The money-laundering angle is a separate problem. Criminals can aggregate stolen gift card codes, sell them at a discount, and convert them back into real cash or other digital goods. It's a way to hide where money came from and make it harder to trace.

This Is an Old Problem in a New Form

This isn't unique to Steam or video games. Major retailers everywhere — pharmacies, convenience stores, electronics shops — have struggled with gift card fraud for years. They've tried adding lock cases, making codes harder to find, and delaying when the card actually activates. None of these measures have stopped the problem. They've just made it slightly harder.

This is not the first time we have seen prepaid cards face this kind of trouble. In the late 1990s and early 2000s, prepaid phone cards were hugely popular. Scammers targeted them in nearly identical ways: steal the code, redeem it, and vanish. Once phone companies started letting you top up your account directly online or through an app, the physical cards became unnecessary, and the problem largely went away.

Gift cards face a similar issue. A code printed on cardboard is just too easy to steal and too impossible to recover from. Valve's decision to phase them out is probably just the first domino falling.
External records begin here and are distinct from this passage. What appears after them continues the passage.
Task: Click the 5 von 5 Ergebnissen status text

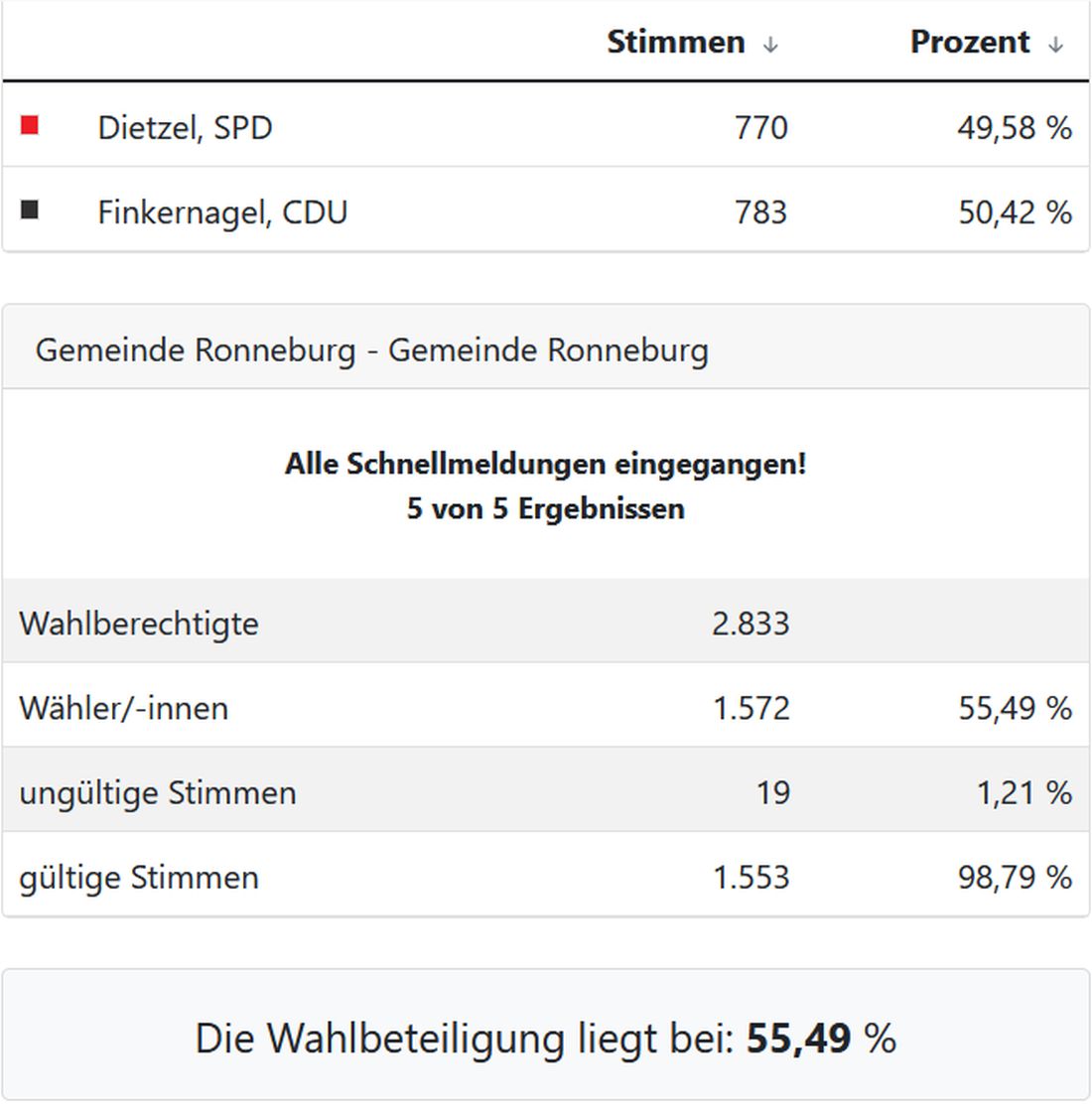Action: (545, 507)
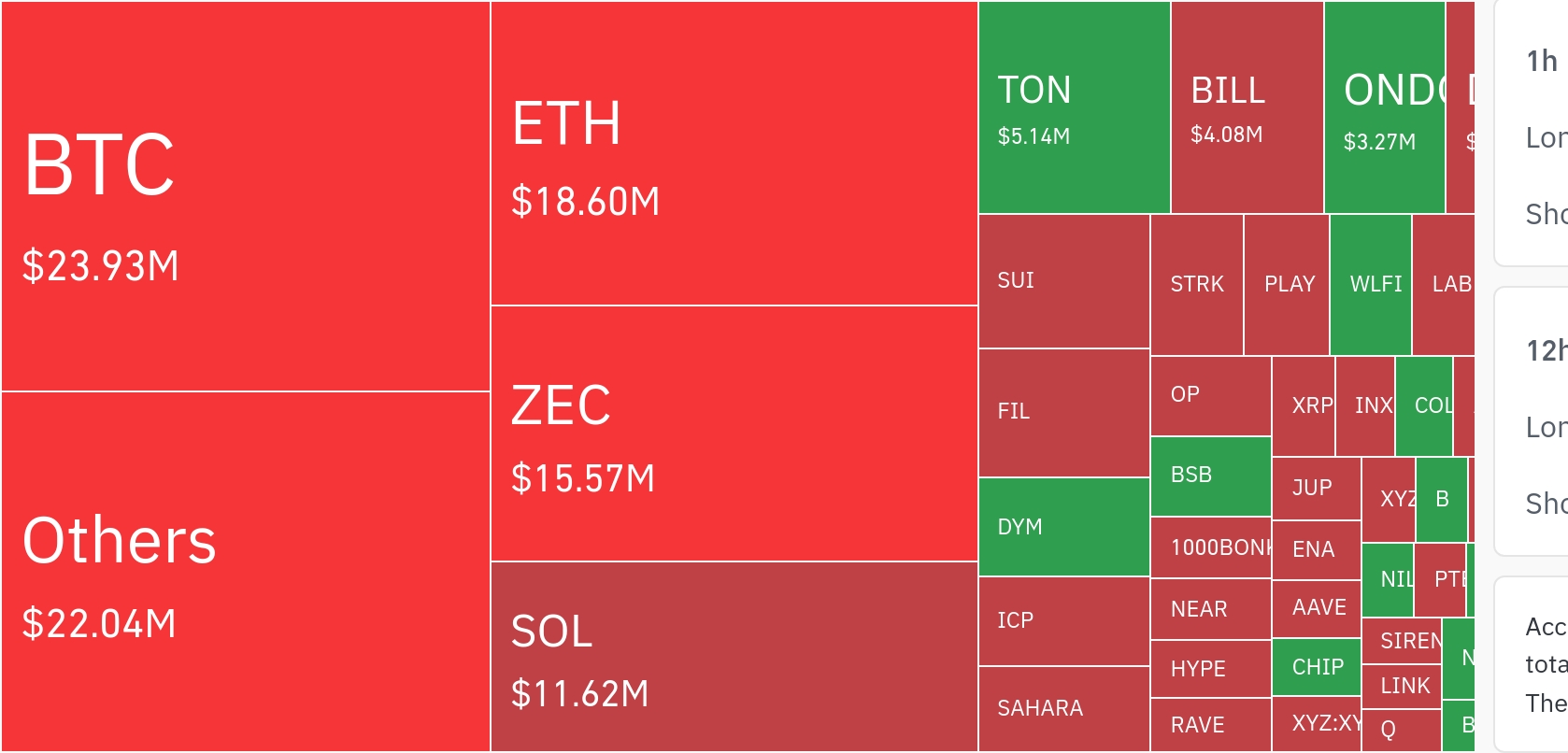Select the green WLFI tile
The image size is (1568, 753).
point(1371,285)
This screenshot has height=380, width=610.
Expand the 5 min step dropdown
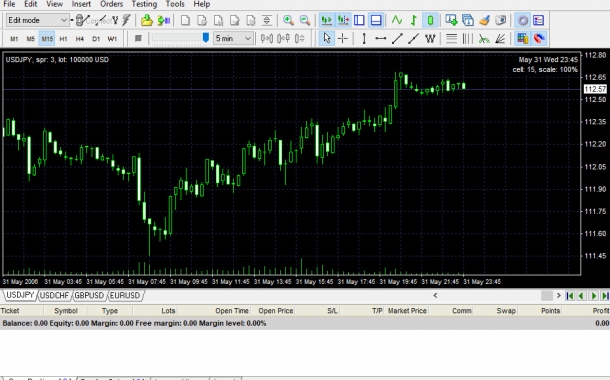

Other platforms will likely follow.

Who This Actually Affects

For most Steam users, this change won't matter much. You can already add money to Steam through your debit card, credit card, PayPal, or dozens of other digital payment methods. Physical cards were never the main way most people funded their accounts.

But there is a real group for whom this does matter. Younger people without bank accounts, people in countries where digital payments are hard to access, and those who simply prefer the privacy of paying with cash — these groups often relied on physical gift cards as their main way to buy games and in-game items.

Valve has not yet announced whether it plans to create a new way for these customers to add funds to their accounts. That's worth noting.

Retail stores that sold physical Steam cards — game shops and electronics chains — will lose some shelf space, though that section was already shrinking as more people buy games digitally.

What's Next

The real challenge ahead is not technical. It's about reaching people who don't have access to traditional payment methods. Digital payment technology exists that could work, but getting people to use it — and building trust around it — is harder than it might seem.

For now, anyone with a physical Steam gift card already has until the end of 2026 to use it. After that, they'll need to find another way to add money to their Steam account.